Last, India should think strategically about how it addresses the ongoing military outpost versus basing debate across the Indian Ocean. India has been wise to conclude several basing access agreements with strategic partners such as the United States, France, and Oman. Modi and his cabinet have been astute in placing greater emphasis on building up the military’s and navy’s capabilities to operate from the Andaman and Nicobar Islands, including the allocation of more resources for infrastructure projects and the conduct of nearby military exercises. Even if housing a more permanent force in the form of a base on the Andaman and Nicobar Islands proves more difficult and costly in the short term — at Port Blair, for example, no proper cover exists for ships, and it still lacks some basic infrastructure needs — it will be important that India bolsters its other capabilities, including maritime domain awareness and signals intelligence outposts. India has already begun to work more closely with the United States to interoperationalize communications and security, in addition to other basic information cooperation. Information sharing and gathering will be critical for India, the United States and regional powers alike. Similar programs should be financed and expanded to other Indian Ocean partners as well.

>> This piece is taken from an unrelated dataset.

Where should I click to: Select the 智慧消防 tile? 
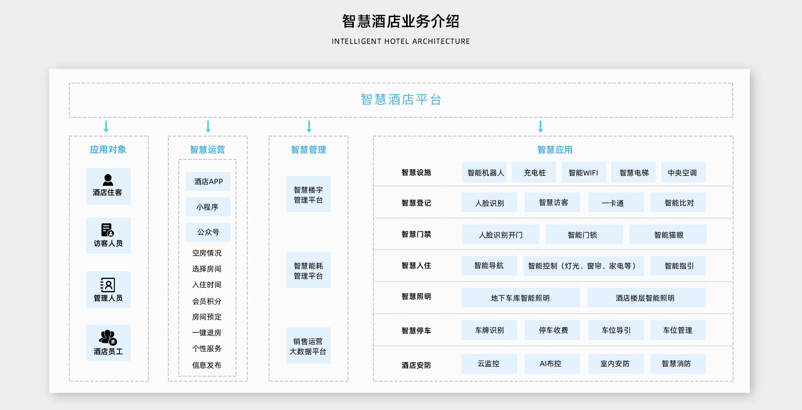coord(678,364)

Though promoting the spread of navalism for allies and partners comes with certain risks, larger and more capable regional navies will help offset some of the global burden that the U.S. military faces as it continues to adapt to a new global strategy, especially in a financially constrained environment. Greater multilateral maritime cooperation among like-minded powers will do much to help manage China and Russia’s growing maritime presence amid the arrival of the new Great Game at sea.
Geoffrey F. Gresh is a professor of international security studies at National Defense University and the author of To Rule Eurasia’s Waves: The New Great Power Competition at Sea. The views expressed here are his own and do not represent those of his employer.